The steeper the ROC curve, the stronger the coverage of the response in the observations with high prediction probability, and the less falsely reported responses, indicating the better the model effect.

Finally, the AUC value (the area under the curve) can be used to judge the quality of the model.

"0.5, 0.7"-the effect is low, "0.7, 0.85"-the effect is average, "0.85, 0.95"-the effect is good, "0.95, 1"-the effect is very good.

The implementation code of ROC curve in this example is as follows.

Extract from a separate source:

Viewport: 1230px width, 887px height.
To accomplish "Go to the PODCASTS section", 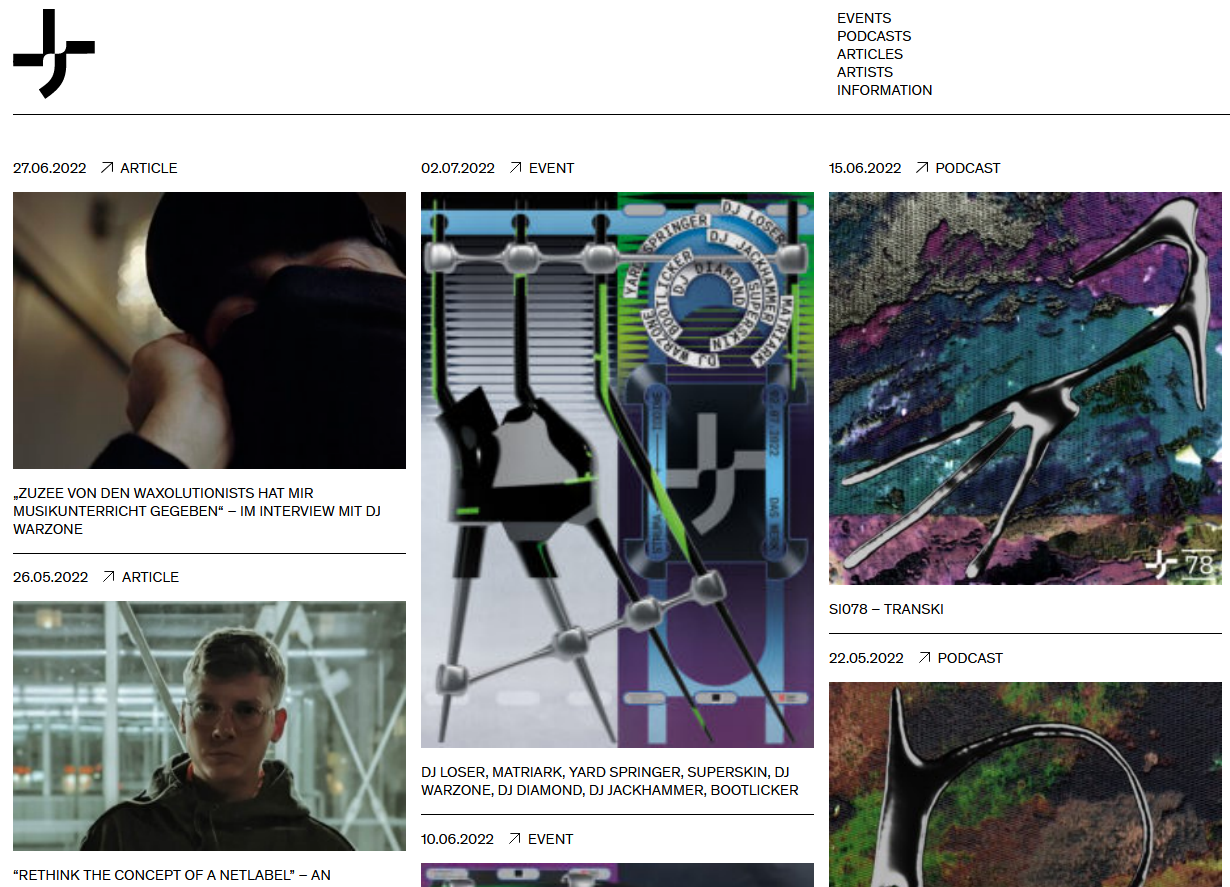I will click(874, 36).
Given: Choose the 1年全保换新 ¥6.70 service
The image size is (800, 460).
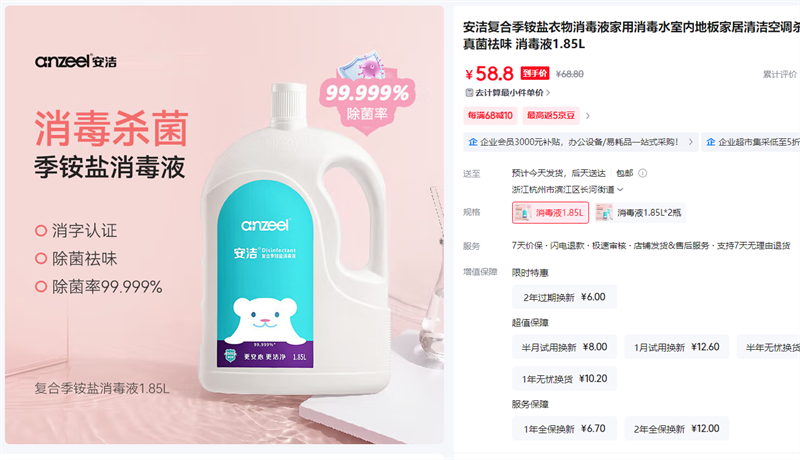Looking at the screenshot, I should [564, 428].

acc =sum(test['prediction']== test['bad_ind'])/ np.float(len(test))
# Forecast model accuracy
print('The accurancy is %.2f'% acc)
# Output 0.Cross summary table at 5 threshold
print(pd.crosstab(test.bad_ind, test.prediction, margins=True))for i in np.arange(0,1,0.1):
 prediction =(test['proba']> i).astype('int')
 confusion_matrix = pd.crosstab(test.bad_ind, prediction, margins=True)
 precision = confusion_matrix.ix[1,1]/ confusion_matrix.ix['All',1]
 recall = confusion_matrix.ix[1,1]/ confusion_matrix.ix[1,'All']
 f1_score =2*(precision * recall)/(precision + recall)print('threshold: %s, precision: %.2f, recall: %.2f, f1_score: %.2f'%(i, precision, recall, f1_score))

# Draw ROC curve
fpr_test, tpr_test, th_test = metrics.roc_curve(test.bad_ind, test.proba)
fpr_train, tpr_train, th_train = metrics.roc_curve(train.bad_ind, train.proba)
plt.figure(figsize=[3,3])
plt.plot(fpr_test, tpr_test,'b--')
plt.plot(fpr_train, tpr_train,'r-')
plt.title('ROC curve')
plt.show()

# Calculate AUC value
print('AUC = %.4f'% metrics.auc(fpr_train, tpr_train))print(metrics.auc(fpr_train, tpr_train))

The output ROC curve is as follows.

The accuracy output of the prediction model is 0.81.

The output AUC value is 0.7732, the model effect is average.